DES MOINES, Iowa — Children age 12 and up have been able to receive the COVID-19 vaccine since May, but a shot for younger kids has not been approved quite yet.
A Pediatrician at Blank Children’s Hospital, Amy Shriver said that it is important that parents are constantly updated on if and when their child can become vaccinated, as more children have been hospitalized for COVID.
“We’re still waiting for the safety and efficacy data to be finally reviewed and approved, but things are looking good. And so we’re very hopeful that this will get approved for kids and that it will be safe and efficacious for kids,” Shriver said.
Federal health regulators said that Pfizer’s COVID-19 vaccine, which is about one-third of the adult dose, appears highly effective at preventing symptomatic infections in elementary school children and caused no unexpected safety issues.
The FDA has not authorized the shot yet. There will be a meeting with a panel of independent advisers Tuesday.

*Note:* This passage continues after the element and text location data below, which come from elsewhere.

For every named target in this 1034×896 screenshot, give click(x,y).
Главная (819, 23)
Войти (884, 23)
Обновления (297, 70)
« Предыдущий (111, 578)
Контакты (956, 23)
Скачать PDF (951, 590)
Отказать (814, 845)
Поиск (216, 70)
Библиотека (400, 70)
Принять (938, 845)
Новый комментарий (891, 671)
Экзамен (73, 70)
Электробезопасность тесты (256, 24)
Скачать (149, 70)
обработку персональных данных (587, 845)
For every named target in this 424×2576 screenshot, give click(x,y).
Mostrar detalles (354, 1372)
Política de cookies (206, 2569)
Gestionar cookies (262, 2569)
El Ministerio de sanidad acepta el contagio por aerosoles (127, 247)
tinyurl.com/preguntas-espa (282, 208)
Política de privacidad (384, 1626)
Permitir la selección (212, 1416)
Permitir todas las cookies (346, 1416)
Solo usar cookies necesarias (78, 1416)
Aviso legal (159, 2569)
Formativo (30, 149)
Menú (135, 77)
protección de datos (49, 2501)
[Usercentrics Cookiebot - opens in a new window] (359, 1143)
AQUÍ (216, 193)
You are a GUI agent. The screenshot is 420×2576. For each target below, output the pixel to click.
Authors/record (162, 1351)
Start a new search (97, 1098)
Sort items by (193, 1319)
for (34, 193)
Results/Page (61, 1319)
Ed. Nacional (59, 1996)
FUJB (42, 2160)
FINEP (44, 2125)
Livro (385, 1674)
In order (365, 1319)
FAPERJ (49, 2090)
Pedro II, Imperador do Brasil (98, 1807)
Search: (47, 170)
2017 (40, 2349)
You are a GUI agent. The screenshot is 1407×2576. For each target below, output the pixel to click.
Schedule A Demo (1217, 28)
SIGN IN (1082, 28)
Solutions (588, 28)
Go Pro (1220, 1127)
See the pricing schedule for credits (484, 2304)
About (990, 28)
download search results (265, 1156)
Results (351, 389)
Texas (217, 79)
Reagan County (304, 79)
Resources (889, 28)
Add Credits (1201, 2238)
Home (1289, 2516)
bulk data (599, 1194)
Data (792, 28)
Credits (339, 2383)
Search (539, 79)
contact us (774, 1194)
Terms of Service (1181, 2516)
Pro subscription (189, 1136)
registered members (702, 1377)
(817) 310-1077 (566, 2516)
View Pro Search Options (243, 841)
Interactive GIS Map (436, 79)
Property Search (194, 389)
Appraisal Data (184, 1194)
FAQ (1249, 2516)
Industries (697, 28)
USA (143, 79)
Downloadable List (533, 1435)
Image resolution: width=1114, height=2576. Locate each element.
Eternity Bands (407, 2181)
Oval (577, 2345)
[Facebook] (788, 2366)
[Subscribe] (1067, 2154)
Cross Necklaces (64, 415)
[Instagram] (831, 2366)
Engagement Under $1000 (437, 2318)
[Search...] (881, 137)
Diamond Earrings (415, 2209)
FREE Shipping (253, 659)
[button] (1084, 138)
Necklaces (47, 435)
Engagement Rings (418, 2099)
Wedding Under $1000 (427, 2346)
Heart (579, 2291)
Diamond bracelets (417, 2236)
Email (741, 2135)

According to the Mayo Clinic with 42.4% of children aged 12-17 fully vaccinated in the state, and 47.8% having one dose, pediatric doctors had seen young Iowans rush to get vaccinated when 12 and older were allowed. If approved, they are expecting the same thing for younger children.
“I saw a lot of people that have said, ‘oh, I was the first in line to get my COVID vaccines,’ and most of my patients feel happier and more confident being in school,” Shriver said. “So yes I did see a lot of my patients come in right away and get their vaccines for 12 and above and so that’s really exciting for us as pediatricians to see the enthusiasm around protection from disease.”
If fully approved, children could begin vaccinations early next month, with the first ones in line being fully vaccinated by late December.